The two stared at each other a moment, then Tooney pivoted toward Sarah as he pulled a pistol from the inside pocket of his worn jacket. “I say we kill her.”
Sarah dug her heels into the ground and pushed back, as if moving away would help. There was no way to stop this man from shooting her, and that realization made her blood pump into her ears as time slowed to a horrifying length.
Hannah swatted at the muzzle of his gun and turned it away from Sarah. “Are you mad? Then we get nothing except a price on our heads. Let’s take her and go.”
He shook his head. “Even if we load up the rig now, they’re gonna make chase. I’m not goin’ back to that cell, Hannah. Not even for you. We kill her and it slows ’em down. We can escape. Get on a boat, go to America like you always wanted.”
“Please don’t,” Sarah pleaded. “Please don’t do this. Think of the consequences to Phoebe. Think of them to yourselves. You aren’t murderers.”
Tooney turned the gun back on her. “I am.”
“No,” Sarah whispered as she looked at Hannah for help. For something. The woman stared back, unreadable, unmovable, and Sarah knew that she would die here.
She braced herself, closing her eyes and thinking of her mother. She’d seen her in her vision when she drowned. She would see her again soon. And she thought of Kit. Loving him, loving Phoebe—she would never regret that, despite what was about to happen.
There was a blast of a gun firing and she tensed, but there was no pain that roared through her. She opened her eyes and found Tooney now lying dead on the ground and Hannah standing over him, smoke curling out of the barrel of her gun.
“I’m the brains, you overgrown bully,” she muttered. She turned to Sarah, and Sarah flinched again. Hannah swallowed hard and then said, “You tell the duke that I’m going to America. You hear? He doesn’t need to chase me—I won’t be back. I come back now and I hang.”
Sarah’s lips parted as she stared at the woman she saw as a monster. The same one who had just been her savior. “Why?” she whispered.
Hannah shrugged. “Because I may not want that girl, but I don’t want to hurt her. I never wanted to hurt her. Tell her that maybe, when she’s grown enough to know. Now I’ve got to run.”
She did so then, sprinting into the woods. As soon as she was gone, Sarah began to scream, hoping her voice would bring the men to her.
The echo of a gun firing brought Kit up short on the path they were following. His chest hurt like he’d been the one shot, and he stared at Lucas, unable to speak, unable to move, unable to think anything but one word:Sarah. It echoed in every part of him, vibrated to his very soul.
“We don’t know,” Lucas said.
And then the most beautiful sound he had ever heard in this world echoed from the same direction as the gunfire. Sarah’s voice, strong and clear, crying out his name. “Kit! Please! Kit!”
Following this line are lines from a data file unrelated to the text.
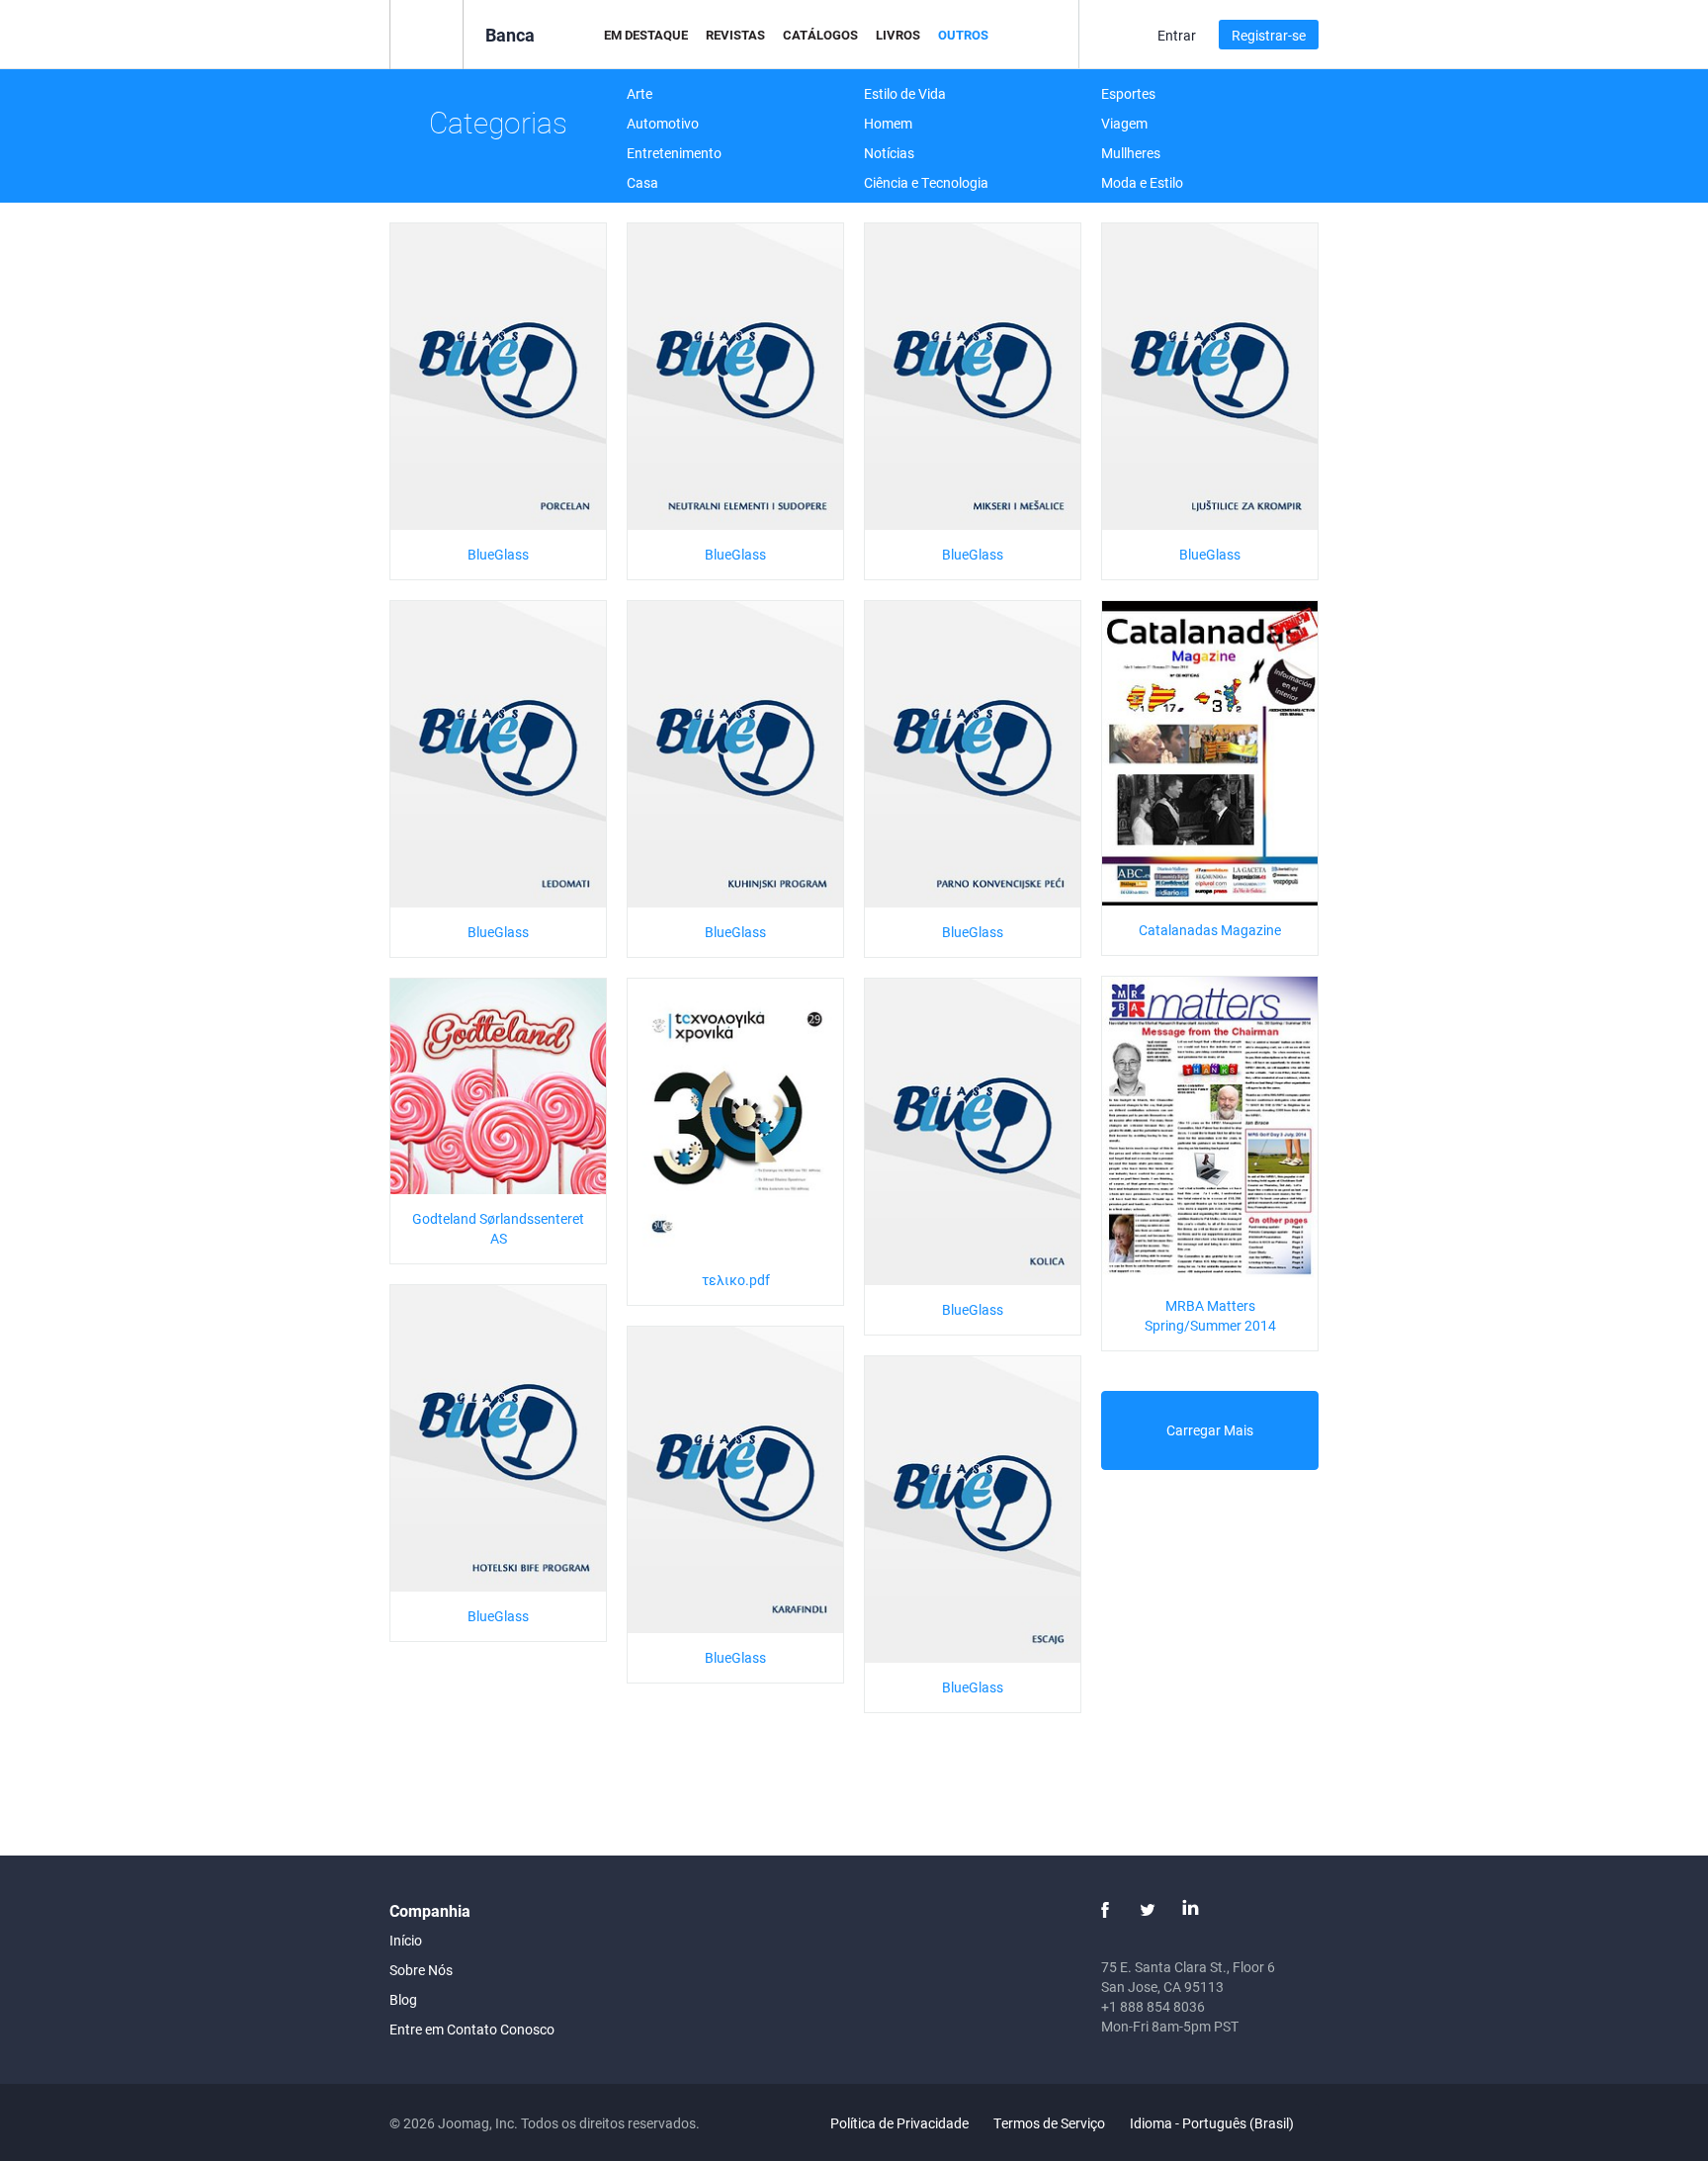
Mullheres (1130, 152)
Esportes (1128, 93)
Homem (888, 123)
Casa (642, 182)
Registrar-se (1269, 35)
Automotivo (663, 123)
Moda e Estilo (1142, 182)
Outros (963, 34)
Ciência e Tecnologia (926, 182)
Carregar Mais (1209, 1430)
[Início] (426, 33)
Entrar (1176, 35)
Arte (639, 93)
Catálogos (820, 34)
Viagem (1124, 123)
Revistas (735, 34)
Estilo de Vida (905, 93)
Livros (898, 34)
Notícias (889, 152)
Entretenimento (674, 152)
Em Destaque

Kit shoved past Lucas, not caring that his friend was the only one of them armed, not caring that he was trained. All Kit cared about was getting to Sarah. She was all that mattered. All that would ever matter for the rest of his days. It was her, it was him, it was them and the family they would create with Phoebe and their own children.
And that was what drove him the last few feet, out of the trees and into the clearing. Kit saw her and it was like his world had light again. Sarah was sitting in the middle of the clearing, hands bound behind her back. A huge brute of man lay just a few feet away, blood pooling beneath his head.
As Kit rushed to her, Lucas ran to the man, checking his pulse and then shaking his head. “Dead.”
Kit was untying Sarah’s bindings, his hands shaking so hard he could hardly do it. She was weeping now, tears streaming down her face, and as soon as her hands were free, she gripped his cheeks, his shoulders, his arms, like she was testing if he was whole.
“I love you, I love you,” she whispered. “Phoebe?”
“Is fine,” he said. “She’s unharmed and with Diana.”
“Was there another assailant?” Lucas asked, gun still drawn.
“It was Hannah Beckett,” Sarah said, looking away from Kit for the first time and at his friend. “She was behind it. She ran off less than five minutes ago. That way.”
She pointed to the edge of the clearing and Lucas sprinted forward, leaving them alone, at least for a moment. Kit had so much he wanted to say, to do, to reveal, but only one thing that mattered.
He caught her cheeks and kissed her, breathing in that she was alive, that she was whole, that she was his and he would never let her go again. She clung to him, returning the kiss with the same fearful fever he felt, and their tears mingled before he finally pulled away and stroked her face. She had a bruise beneath her eye, and as she removed her hands, he saw the raw marks the ropes had left on her wrists.
“He hurt you,” Kit whispered.
“A little,” she admitted. “But not as badly as he wanted to. She…she stopped him.”
He drew back in surprise. “Hannah stopped him?”
“She’s the one who shot him, when he threatened to kill me in order to slow your chase.”